Supply the number of lines below containing "agent", nothing else.
--- Supplied entries ---
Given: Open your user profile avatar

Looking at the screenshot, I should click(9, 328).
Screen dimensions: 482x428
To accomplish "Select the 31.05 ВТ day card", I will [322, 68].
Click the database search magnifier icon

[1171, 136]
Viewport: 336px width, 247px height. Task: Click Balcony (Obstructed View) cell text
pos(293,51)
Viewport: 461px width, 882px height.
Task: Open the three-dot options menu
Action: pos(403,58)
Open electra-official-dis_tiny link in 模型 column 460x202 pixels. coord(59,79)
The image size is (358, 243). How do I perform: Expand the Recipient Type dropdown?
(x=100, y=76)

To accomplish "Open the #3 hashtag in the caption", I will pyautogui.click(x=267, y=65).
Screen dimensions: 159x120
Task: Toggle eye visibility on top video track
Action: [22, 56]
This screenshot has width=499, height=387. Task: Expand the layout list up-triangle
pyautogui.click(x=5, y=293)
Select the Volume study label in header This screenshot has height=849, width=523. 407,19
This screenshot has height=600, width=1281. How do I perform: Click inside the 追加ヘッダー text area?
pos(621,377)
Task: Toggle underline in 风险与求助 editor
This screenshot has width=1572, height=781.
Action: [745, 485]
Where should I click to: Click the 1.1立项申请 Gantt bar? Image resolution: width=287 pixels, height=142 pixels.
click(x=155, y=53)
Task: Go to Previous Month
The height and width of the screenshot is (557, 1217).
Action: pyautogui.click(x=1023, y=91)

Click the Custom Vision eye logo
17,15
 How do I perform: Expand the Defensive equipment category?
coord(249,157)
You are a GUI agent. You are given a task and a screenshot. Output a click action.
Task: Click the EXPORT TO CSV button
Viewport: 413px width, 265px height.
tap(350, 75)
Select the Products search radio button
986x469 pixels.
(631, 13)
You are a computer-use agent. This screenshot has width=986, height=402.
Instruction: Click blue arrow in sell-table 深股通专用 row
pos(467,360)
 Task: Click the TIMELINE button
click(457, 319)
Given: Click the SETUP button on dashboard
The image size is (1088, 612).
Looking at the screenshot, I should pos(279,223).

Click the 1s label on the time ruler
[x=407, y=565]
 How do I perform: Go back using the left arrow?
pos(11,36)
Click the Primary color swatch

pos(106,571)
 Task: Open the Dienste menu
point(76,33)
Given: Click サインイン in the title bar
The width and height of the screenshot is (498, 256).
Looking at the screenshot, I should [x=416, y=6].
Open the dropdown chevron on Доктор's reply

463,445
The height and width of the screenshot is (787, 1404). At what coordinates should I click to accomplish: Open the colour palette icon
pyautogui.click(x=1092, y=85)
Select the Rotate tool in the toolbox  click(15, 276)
---
**Exercise result**: 2